Les relations sont guidées fondamentalement par les besoins de valeur relationnelle, naviguées sur les dimensions du pouvoir, de l’amour et de la liberté. Les modèles de relations névrotiques émergent lorsque les gens adoptent des styles rigides ou expriment des réactions interpersonnelles extrêmes en réponse à la peur que leurs besoins de valeur relationnelle ne soient pas satisfaits. Les besoins de Susan en valeur relationnelle l’ont poussée à réagir de manière inadaptée. Les individus qui se cachent dans leurs appartements par anxiété sociale, les individus qui recherchent des signes de trahison et les individus qui hésitent entre être dans le besoin et craindre le contrôle, s’engagent tous dans des schémas relationnels névrotiques en ce qu’ils tentent chacun de gérer leurs besoins de valeur relationnelle, mais le font d’une manière qui, en fin de compte, produit un conflit intense ou repousse les autres, laissant ces besoins fondamentalement insatisfaits.
Nos défenses sont la façon dont nous gérons la tension entre des objectifs contradictoires et filtrons les choses de notre pleine conscience. Le système défensif essaie d’apporter l’harmonie aux divers autres systèmes d’adaptation mais le fait parfois à des coûts importants. Deux moyens de défense très courants sont la répression et la rationalisation . La répression se produit lorsque le matériel est bloqué par reconnaissance consciente de soi. La rationalisation, c’est quand nous inventons des raisons qui cachent nos vrais besoins ou sentiments. La recherche sur la dissonance cognitive offre quelques exemples convaincants, et je recommande le livre, Les erreurs ont été faites mais pas par moi, pour une excellente analyse des processus de défense de l’ego via la rationalisation et comment ces processus conduisent à des schémas inadaptés.
Enfin, nos croyances verbales sont mises en réseau dans des systèmes de justification qui nous fournissent des théories sur nous-mêmes dans le monde. La psychothérapie cognitive s’est répandue parce qu’elle a aidé les individus à réaliser que les racines de beaucoup de souffrance étaient des interprétations ou des croyances inadaptées sur la façon dont le monde devait être. Par exemple, de nombreuses personnes ont des croyances fondamentales selon lesquelles elles sont inefficaces ou peu aimables et, dans les périodes vulnérables, interprètent les revers comme confirmant ces croyances.
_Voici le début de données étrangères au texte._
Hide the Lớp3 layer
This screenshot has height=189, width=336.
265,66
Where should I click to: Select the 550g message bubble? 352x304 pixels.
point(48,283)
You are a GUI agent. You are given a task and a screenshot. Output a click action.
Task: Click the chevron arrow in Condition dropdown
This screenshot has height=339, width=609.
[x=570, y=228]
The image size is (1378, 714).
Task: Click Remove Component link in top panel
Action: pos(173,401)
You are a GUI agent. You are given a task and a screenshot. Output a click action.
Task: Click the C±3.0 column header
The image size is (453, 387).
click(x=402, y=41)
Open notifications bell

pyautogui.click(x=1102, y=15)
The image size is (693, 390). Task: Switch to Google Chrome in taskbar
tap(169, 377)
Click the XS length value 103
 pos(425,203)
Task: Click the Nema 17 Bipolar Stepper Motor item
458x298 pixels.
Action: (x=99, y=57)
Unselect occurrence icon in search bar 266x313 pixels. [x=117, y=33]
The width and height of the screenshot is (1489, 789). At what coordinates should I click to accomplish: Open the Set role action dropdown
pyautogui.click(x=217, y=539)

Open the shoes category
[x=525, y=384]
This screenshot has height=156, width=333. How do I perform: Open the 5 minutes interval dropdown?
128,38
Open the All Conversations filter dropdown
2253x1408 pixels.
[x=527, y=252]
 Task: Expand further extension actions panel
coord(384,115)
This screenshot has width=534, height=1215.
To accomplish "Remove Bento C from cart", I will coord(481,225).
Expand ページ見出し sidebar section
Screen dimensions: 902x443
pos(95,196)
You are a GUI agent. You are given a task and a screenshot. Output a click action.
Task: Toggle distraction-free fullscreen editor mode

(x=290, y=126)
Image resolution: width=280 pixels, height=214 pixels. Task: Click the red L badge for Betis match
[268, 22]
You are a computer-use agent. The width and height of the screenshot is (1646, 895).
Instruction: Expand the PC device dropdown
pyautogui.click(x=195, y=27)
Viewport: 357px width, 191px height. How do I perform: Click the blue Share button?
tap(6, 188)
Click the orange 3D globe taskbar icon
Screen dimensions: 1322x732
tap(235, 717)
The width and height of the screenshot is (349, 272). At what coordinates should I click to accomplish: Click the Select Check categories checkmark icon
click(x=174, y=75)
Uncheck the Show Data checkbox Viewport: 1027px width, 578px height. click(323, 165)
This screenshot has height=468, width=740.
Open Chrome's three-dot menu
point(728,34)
D’autres ont des croyances rigides ou extrêmes sur la façon dont le monde doit être pour fonctionner (la conviction que tout le monde doit les aimer ou qu’ils doivent être parfaits en tout temps). D’autres font des interprétations catastrophiques d’événements mineurs. Le problème est que ces croyances légitiment des actions, des états de sentiments ou des perceptions de soi ou des autres qui conduisent à une multitude de schémas inadaptés. La psychothérapie cognitive est efficace car elle enseigne aux gens à attraper, à vérifier et à transformer les croyances inadaptées en récits plus adaptatifs.
Indépendamment du fait que nous ayons un niveau élevé ou faible de névrose de caractère, il est inévitable au cours de notre développement que nous développions au moins certaines réactions névrotiques pour faire face à nos insécurités. Par exemple, je me ronge les ongles lorsque je suis stressé, ou je rationalise mes échecs pour protéger mon sentiment de fierté. Réfléchissez aux situations qui vous rendent insécurisé, puis examinez vos habitudes, vos sentiments, vos processus relationnels, vos défenses et vos justifications et réfléchissez à l’endroit où les schémas névrotiques peuvent résider en vous.
Et, si vous vous sentez suffisamment ouvert et sûr, demandez à quelqu’un en qui vous avez confiance quand et comment il pense que vous êtes névrosé. Après tout, la nature même des processus névrotiques est telle que nous allons très probablement les ignorer.